Dataset entries

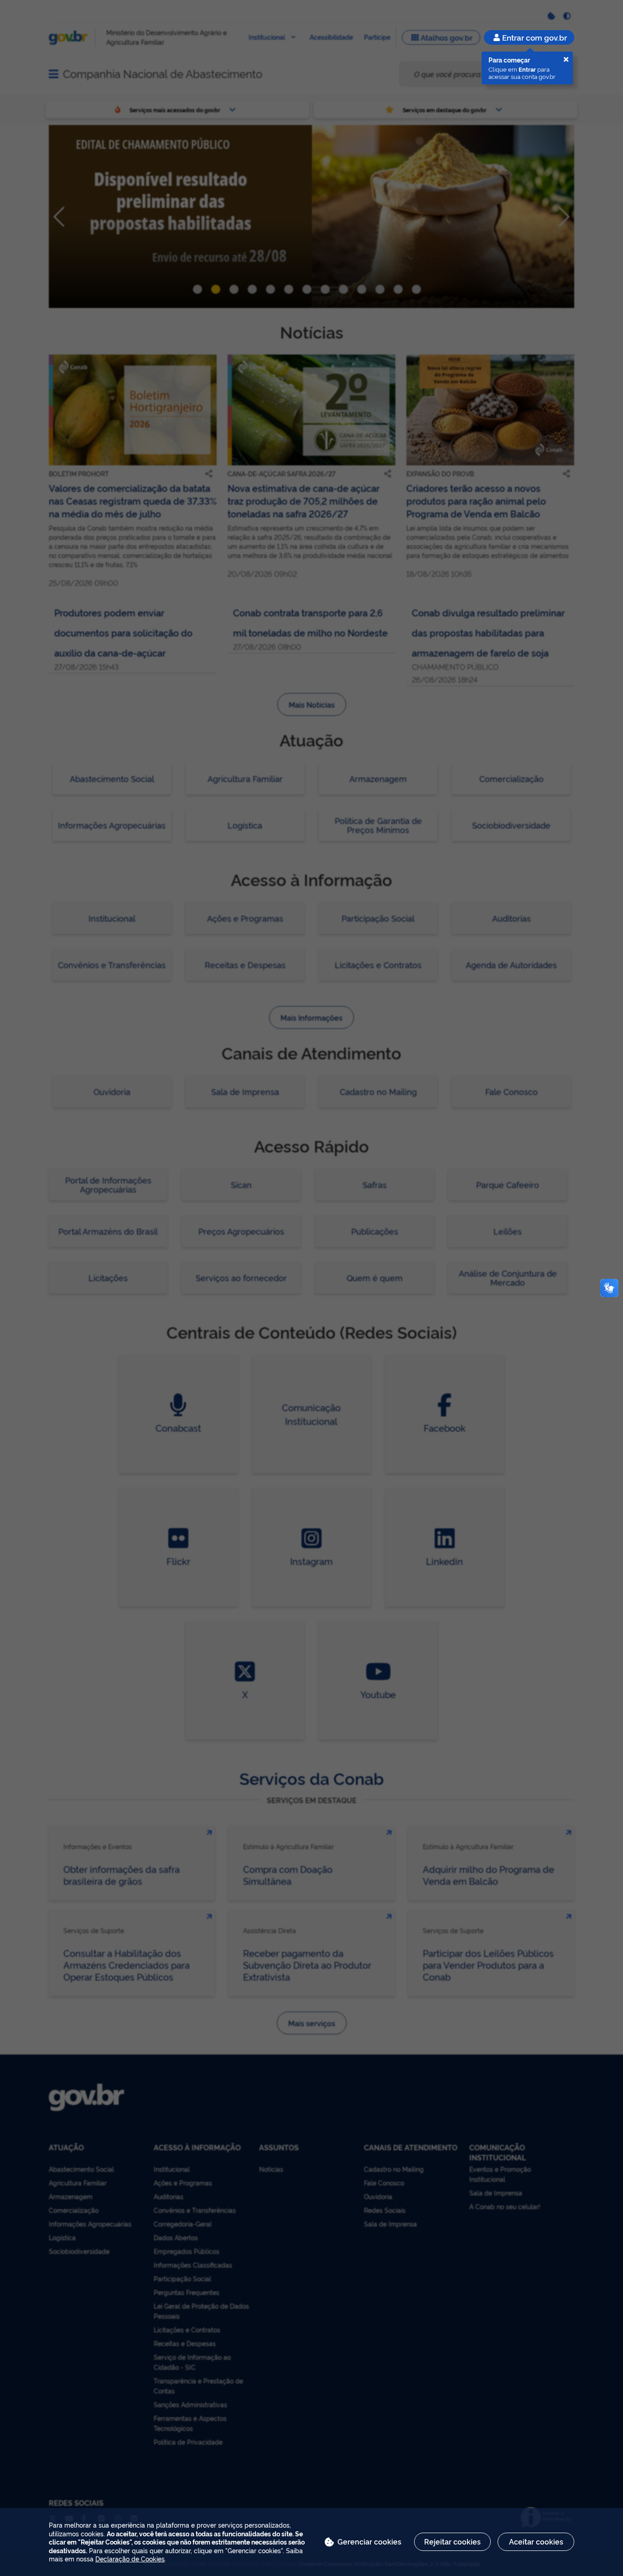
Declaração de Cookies (130, 2558)
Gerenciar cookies (369, 2541)
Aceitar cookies (536, 2541)
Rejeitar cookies (452, 2541)
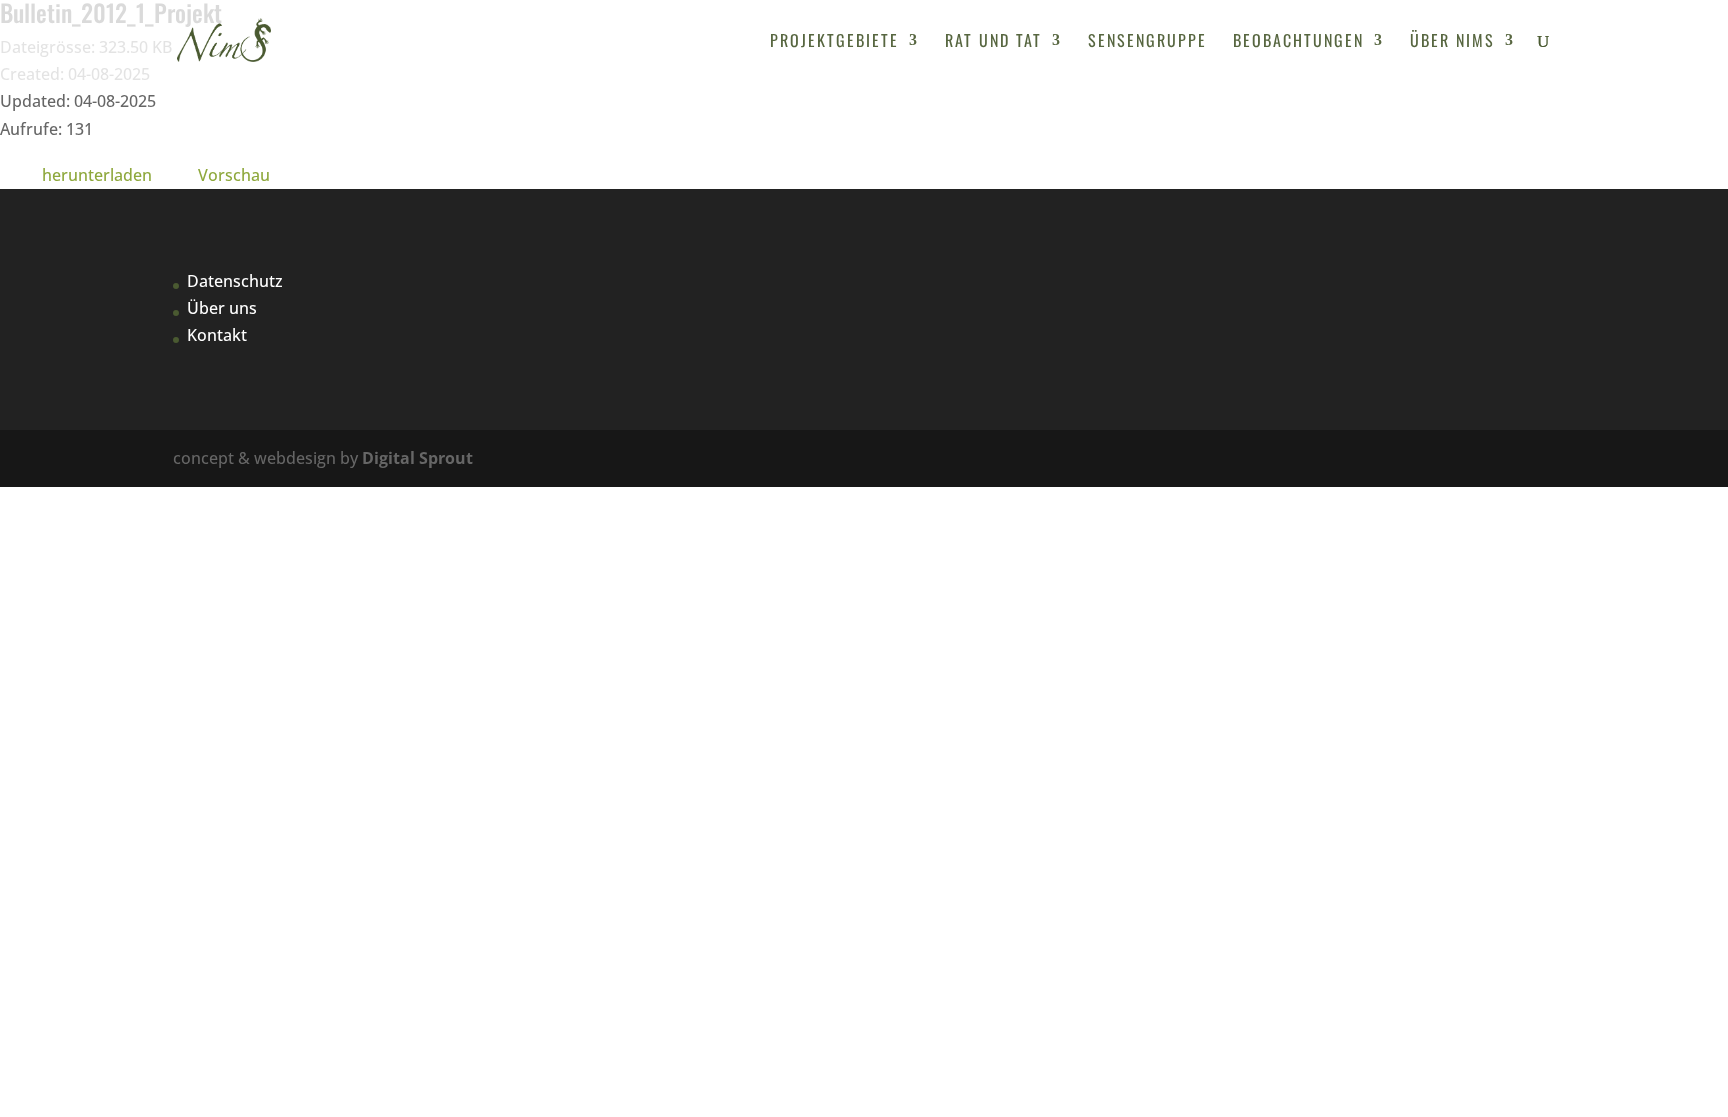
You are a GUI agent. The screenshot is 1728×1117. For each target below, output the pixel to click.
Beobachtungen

What is being asked –
Write each line exactly as it appears, from the line that holds "Rejeitar cookies (452, 2541)" through the closing line of the data above, and leave every picture out.

Exercise result –
Rejeitar cookies (452, 2541)
You are a GUI agent. The screenshot is 1728×1117. For each target below, output the pixel to click.
Beobachtungen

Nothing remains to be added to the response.